I’ve been to New Orleans once in my life. I toured with the band JZ Barrell, through the east coast and the south. We played two shows in New Orleans in one night. One was at the Mermaid Room (?) I think. Later we went to a party at someone’s house which had more indie rock posters than I’d ever seen at a record store. The house and the club are probably under water. We arrived right after Mardi Gras so the city was like a ghost town, in recovery.

That’s the sum of my experience in N.O. Been listening to John Coltrane’s "Alabama" in response to Katrina. It’s described here:

In the early morning of Sunday, September 15, 1963, a gaggle of malcontents planted 12 sticks of dynamite in a window well outside the 16th Street Baptist Church in Birmingham, Alabama.
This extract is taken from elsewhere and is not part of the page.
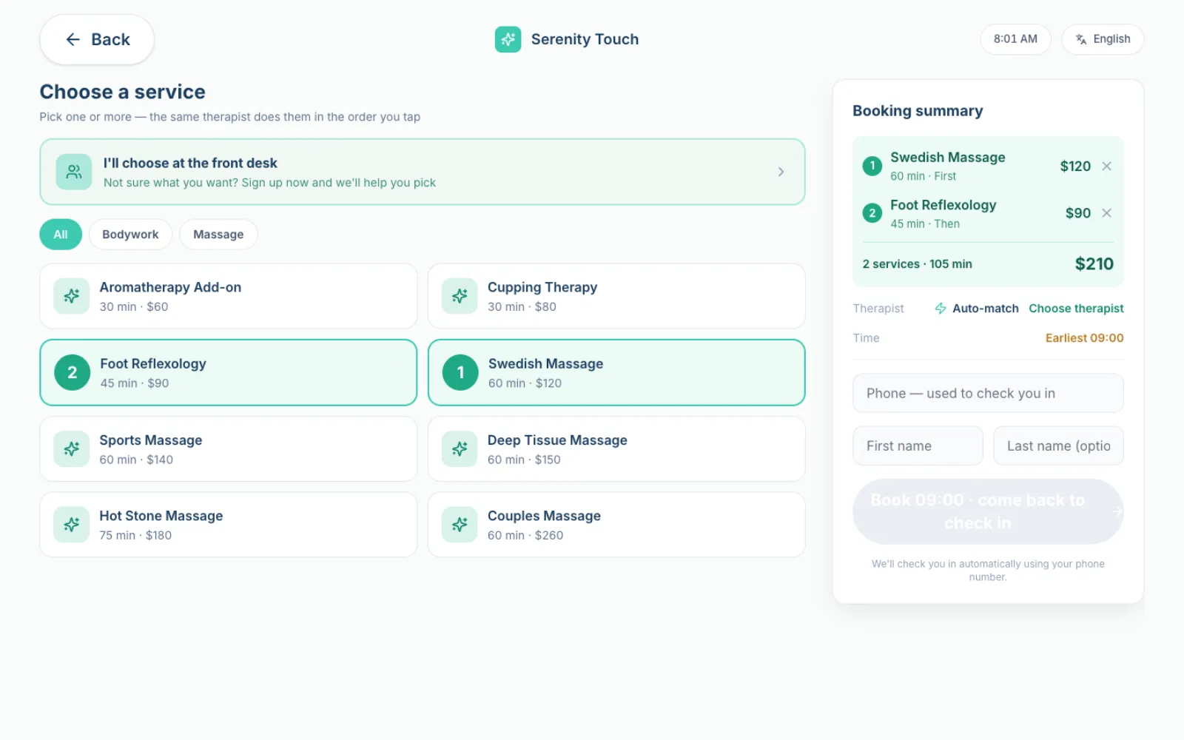Click the Serenity Touch logo icon
1184x740 pixels.
pyautogui.click(x=508, y=39)
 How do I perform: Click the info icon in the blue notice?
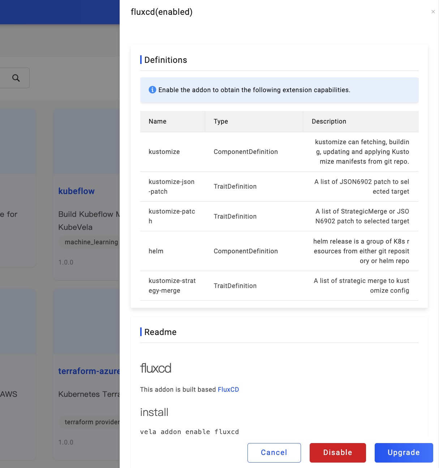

The dynamite exploded eight hours later killing Denise McNair, 11, and Cynthia Wesley, Carole Robertson and Addie Mae Collins, all 14, in the process galvanizing the Civil Rights Movement. Three months later, on November 18, 1963, John Coltrane stepped up to the microphone in fabled Englewood, NJ studio of one Rudy Van Gelder and over a McCoy Tyner Tremolo, blew his searing and definitive statement on the subject of the bombing— "Alabama." "Alabama" is the single most provocative piece on what is considered one of the most well rounded John Coltrane live recordings, Coltrane Live at Birdland.

I’d put up an mp3 if I could but my former system for putting up mp3s is mysteriously broken. I have a black thumb with technology. I think Castpost would ban me for putting up copyrighted material. Anyway, buy or play Live at Birdland, great record.

I also found this in my brother’s collection of LPs:

Fiddle King

"The Godfather of Cajun music." Makes you realize how much history is there. The place can’t be bulldozed.